Postmortem examinations show that the degeneration of Ch4 and the resultant cortical cholinergic loss of AD are both profound. Aging and MCI are associated with lesser changes (3). In AD, the major agent of Ch4 pathology and atrophy is the neurofibrillary tangle rather than amyloid deposition. In physiologic aging, neurofibrillary degeneration is common but much more subtle. The age-related Ch4 atrophy detected by Grothe et al. (1) may therefore reflect the presence of additional involutional factors. In aged mice, for example, Ch4 neurons undergo a shrinkage at a time when no similar atrophy can be detected in adjacent cholinergic neurons of the striatum (8). Because mice are not prone to neurofibrillary degeneration, this finding shows that the aging Ch4 is vulnerable to alternative mechanisms of involution. The neurons of Ch4 happen to be dependent for survival on the retrograde transport of nerve growth factor produced in the cerebral cortex. Conceivably, deficient cortical production or retrograde transport of nerve growth factor may be responsible for the age-related atrophy detected in the mouse. Whether such a nonneurofibrillary involution of Ch4 also exists in the aging human brain and the extent to which it affects cortical cholinergic neurotransmission remain to be determined (9). A selective depletion of the calcium-binding protein calbindin has been proposed as an alternative nonneurofibrillary mechanism of age-related involution in Ch4 (10). The resultant perturbation of calcium binding capacity could increase the vulnerability of these neurons to factors that promote atrophy and neurofibrillary degeneration along the age-MCI-AD continuum.

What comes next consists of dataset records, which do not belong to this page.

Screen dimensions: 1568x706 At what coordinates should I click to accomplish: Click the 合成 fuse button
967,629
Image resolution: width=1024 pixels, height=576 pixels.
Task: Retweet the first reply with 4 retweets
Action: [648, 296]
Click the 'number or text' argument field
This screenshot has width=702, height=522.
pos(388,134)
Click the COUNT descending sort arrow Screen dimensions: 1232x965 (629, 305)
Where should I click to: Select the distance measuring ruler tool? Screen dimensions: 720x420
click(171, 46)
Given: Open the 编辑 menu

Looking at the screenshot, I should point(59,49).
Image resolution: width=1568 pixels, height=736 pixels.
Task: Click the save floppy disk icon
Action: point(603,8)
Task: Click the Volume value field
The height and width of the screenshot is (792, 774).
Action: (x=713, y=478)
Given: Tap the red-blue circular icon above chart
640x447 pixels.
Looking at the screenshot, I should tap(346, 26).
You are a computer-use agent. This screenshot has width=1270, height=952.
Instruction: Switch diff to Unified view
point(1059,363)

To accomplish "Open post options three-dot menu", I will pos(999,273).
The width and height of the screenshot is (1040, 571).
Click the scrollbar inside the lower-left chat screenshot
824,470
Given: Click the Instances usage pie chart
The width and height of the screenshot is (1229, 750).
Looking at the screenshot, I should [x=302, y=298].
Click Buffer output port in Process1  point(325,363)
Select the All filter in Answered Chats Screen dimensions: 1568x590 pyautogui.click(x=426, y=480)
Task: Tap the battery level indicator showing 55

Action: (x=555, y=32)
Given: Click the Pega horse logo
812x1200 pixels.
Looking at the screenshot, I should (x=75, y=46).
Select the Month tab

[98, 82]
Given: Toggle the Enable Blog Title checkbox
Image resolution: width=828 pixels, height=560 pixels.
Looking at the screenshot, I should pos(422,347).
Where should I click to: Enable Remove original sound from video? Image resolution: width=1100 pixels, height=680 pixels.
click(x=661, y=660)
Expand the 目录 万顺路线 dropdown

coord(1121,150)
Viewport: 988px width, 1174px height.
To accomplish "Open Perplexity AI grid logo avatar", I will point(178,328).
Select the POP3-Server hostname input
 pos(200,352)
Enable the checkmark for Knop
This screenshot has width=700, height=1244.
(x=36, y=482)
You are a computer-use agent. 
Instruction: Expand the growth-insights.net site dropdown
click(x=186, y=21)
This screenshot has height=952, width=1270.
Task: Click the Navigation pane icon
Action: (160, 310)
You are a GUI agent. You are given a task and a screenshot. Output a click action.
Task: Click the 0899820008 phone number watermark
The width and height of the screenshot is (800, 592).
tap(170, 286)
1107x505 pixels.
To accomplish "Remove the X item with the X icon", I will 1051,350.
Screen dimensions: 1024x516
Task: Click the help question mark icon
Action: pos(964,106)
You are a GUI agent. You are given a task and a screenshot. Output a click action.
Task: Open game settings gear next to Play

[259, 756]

The availability of a quantitative method for the in vivo imaging of Ch4, as reported by Grothe et al. (1), is likely to revive interest in the investigation of cholinergic pathways. Questions that previously required laborious postmortem evaluations can now be approached in vivo in ways that would also allow real-time correlations with cognitive function. In the future, structural imaging of Ch4 could be combined with the imaging of synaptic cholinergic markers in the cerebral cortex. Such investigations would yield critical new information on the functional properties of this unique pathway and further clarify its role in age-related cognitive changes and the pathophysiology of AD.